Over the last three weeks, I have had the opportunity to speak and learn in many different environments, including the Exponential Conference and the Q Conference.
Often I am asked how to go about learning from others (conferences) without risking the problem of "photocopied vision" or cloning what works somewhere else. I have found that learning takes best when the individual has a "baseline of clarity" around which new knowledge can be quickly assessed for the purpose of being ignored, adapted or integrated.
For example at Q Conference last week, I found myself leisurely enjoying some talks and barely taking notes while writing furiously at other talks. Sometimes an insight is so significant, that I have to literally tune out a whole section (5 minutes) of a talk in order to fully appreciate and digest the insight for how it might be immediately useful.
So how do you know what to tune into and what to tune out? It begins with your Vision Frame, and in particular what we refer to as the 4th side: Mission Measure which answers the question, "When are we successful." In other words has the team or organization defined how they will measure the accomplishment of the mission. Once you do, learning is a whole new ball game.
At Auxano, we have five questions that unfold our MIssion Measure. Our mission is to navigate leaders through growth challenges with vision clarity. When a client has completed our Vision Pathway we will know whether or not it is a success by asking...
- By the end of the process was clarity created?
- 6 months after the process was vision communicated?
- 12 month after the process was vision integrated?
- 18 months after the process were challenges eliminated?
- 36 months after the process was growth demonstrated?
Now each question has sub-questions that I won't go into now. But you might image how these questions polarize my thinking when I am at a conference.

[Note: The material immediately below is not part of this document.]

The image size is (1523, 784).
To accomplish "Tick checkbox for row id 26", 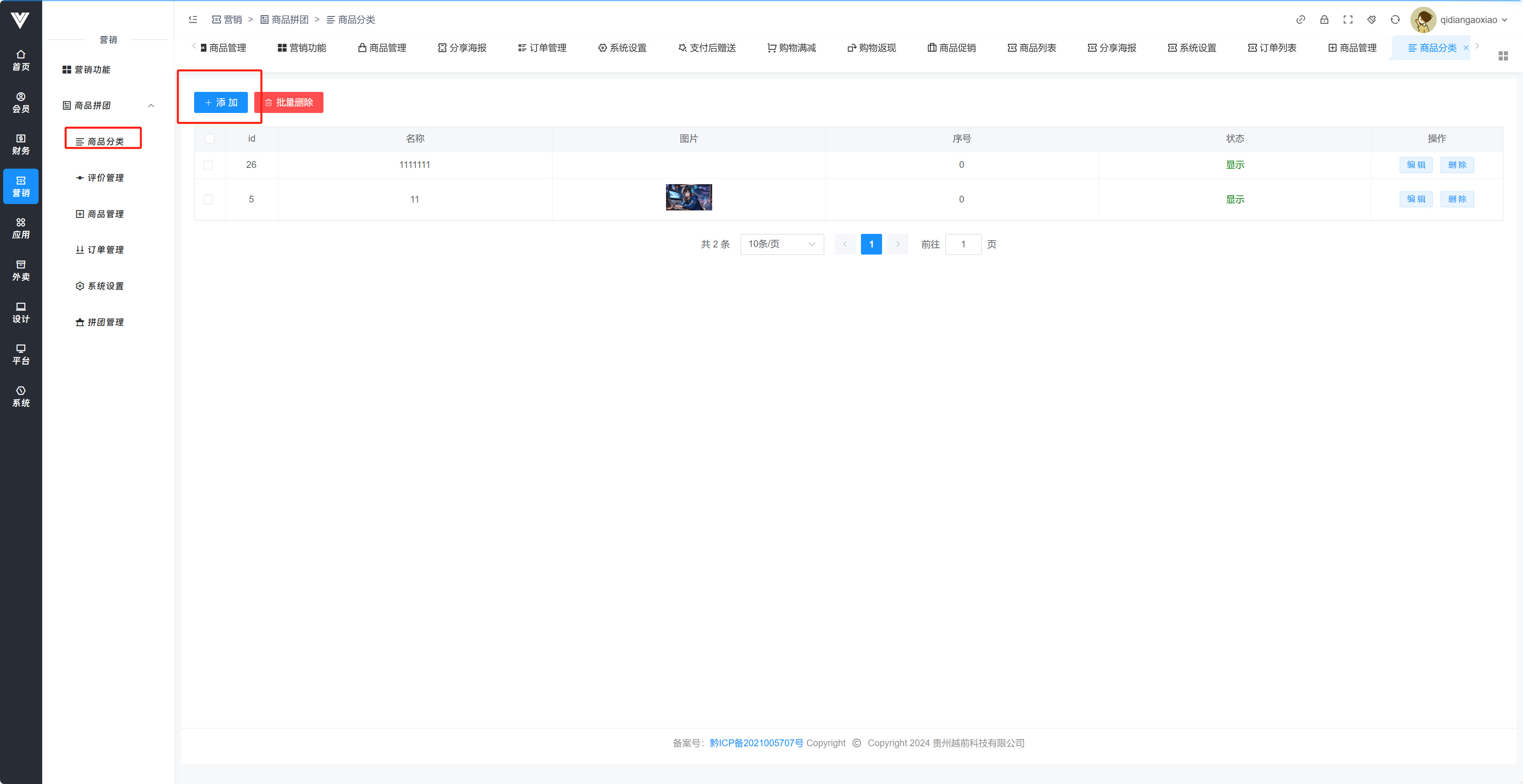I will [x=208, y=165].
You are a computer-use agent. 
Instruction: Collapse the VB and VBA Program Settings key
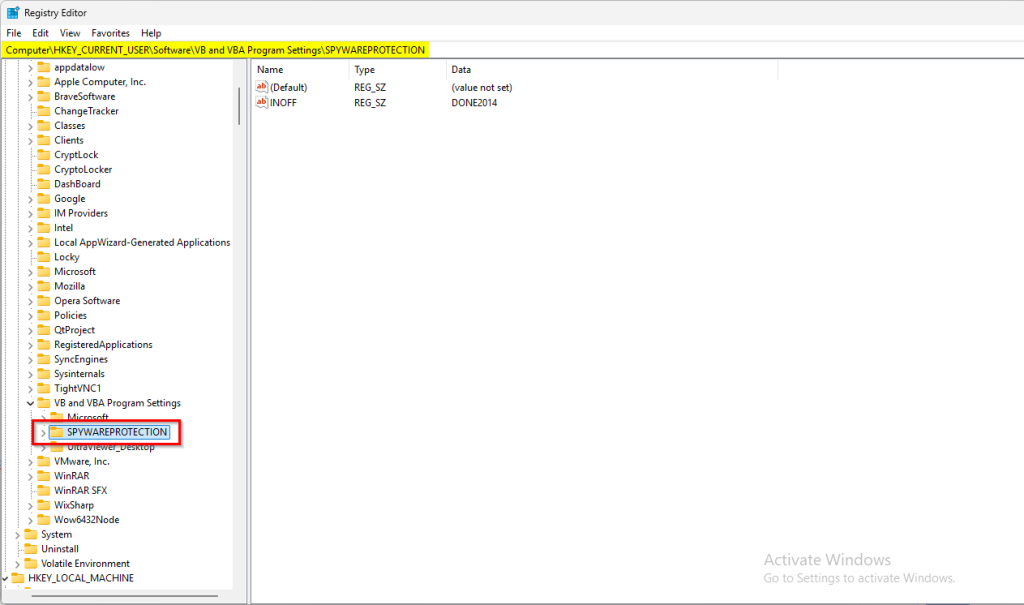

For example, one speaker talked about nuclear weapons. It was a great message and other than noting how clear his message was, I took no notes. But when Stephen Graves talked about "Ensuring Entrepreneurial Success" he spent 4 minutes talking about "your dream." He said three things about the dream stage: 1) You must language it, 2) You must size it, and 3) You must monetize it. I probably have better notes than anyone in the room on these points. Why? Because this stuff directly plays into our mission and how we measure it.